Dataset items
★ ★ ★ ★
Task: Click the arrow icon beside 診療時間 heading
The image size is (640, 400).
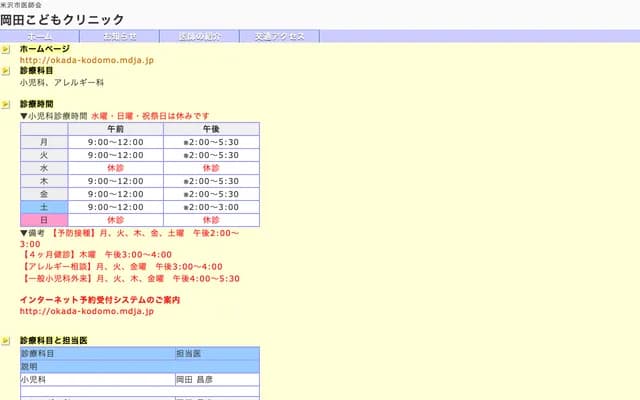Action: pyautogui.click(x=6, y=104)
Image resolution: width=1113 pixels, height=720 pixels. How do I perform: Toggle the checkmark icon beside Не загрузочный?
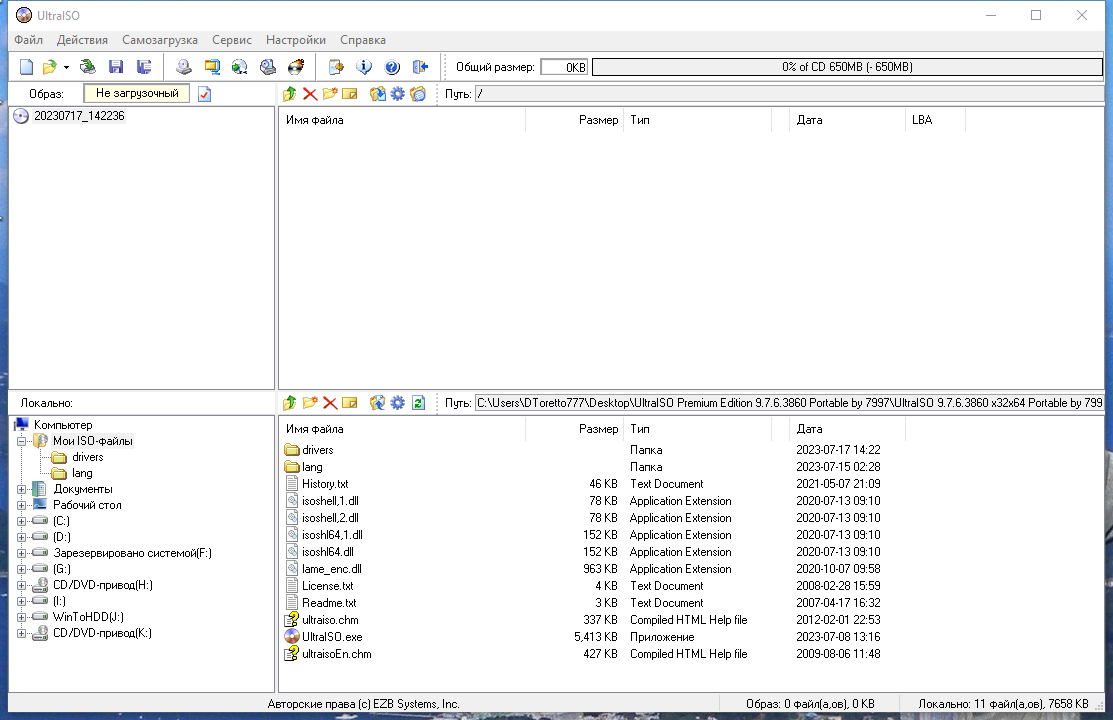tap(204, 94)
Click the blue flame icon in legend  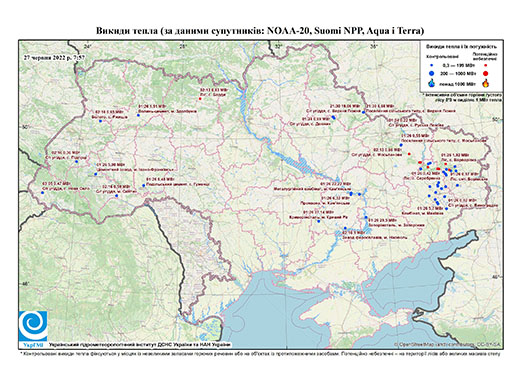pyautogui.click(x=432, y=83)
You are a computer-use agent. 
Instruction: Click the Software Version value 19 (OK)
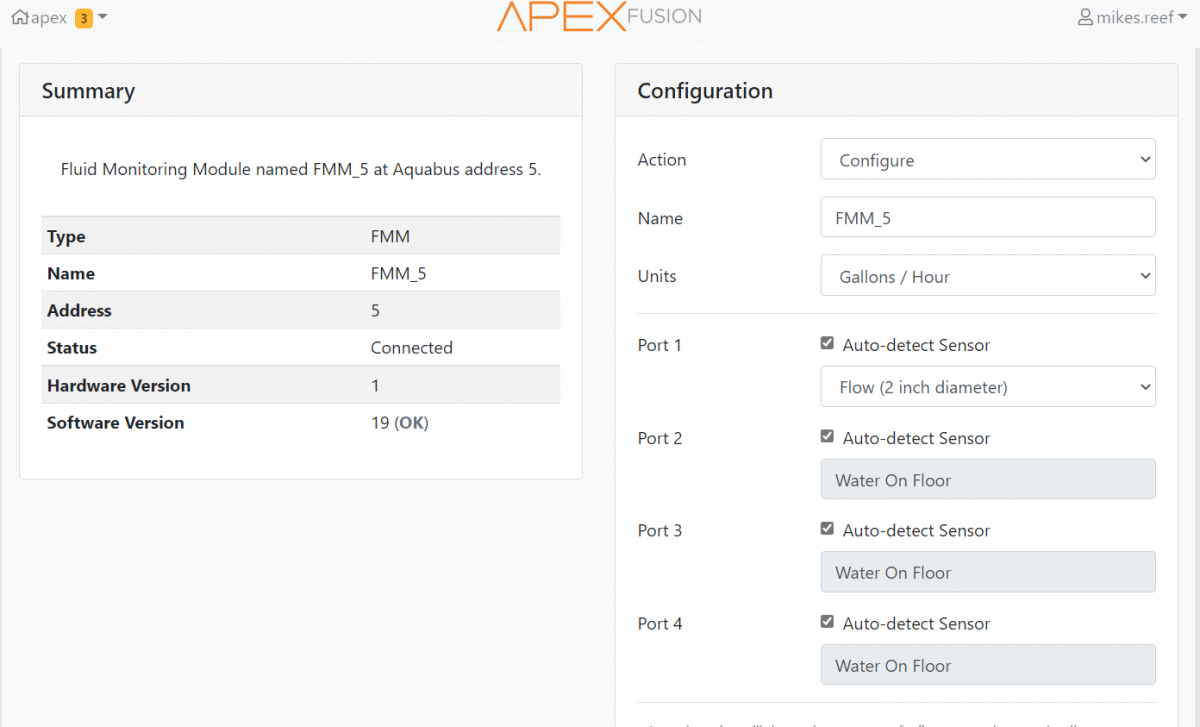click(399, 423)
★ ★ ★ ★
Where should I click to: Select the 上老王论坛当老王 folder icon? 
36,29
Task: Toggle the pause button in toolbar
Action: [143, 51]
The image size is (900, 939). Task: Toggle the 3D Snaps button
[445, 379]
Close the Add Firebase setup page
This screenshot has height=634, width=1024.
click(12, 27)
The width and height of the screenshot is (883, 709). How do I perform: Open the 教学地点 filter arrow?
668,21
★ ★ ★ ★
▶ THE TASK
Find every line in the dataset items above that contains the word "height", matching its case exactly, and copy each of those lines.

▶ RESPONSE FOR THIS EXERCISE
Image resolution: width=1113 pixels, height=720 pixels. How do I perform: Toggle the checkmark icon beside Не загрузочный?
This screenshot has height=634, width=1024.
The width and height of the screenshot is (883, 709). How do I perform: Open the 教学地点 filter arrow?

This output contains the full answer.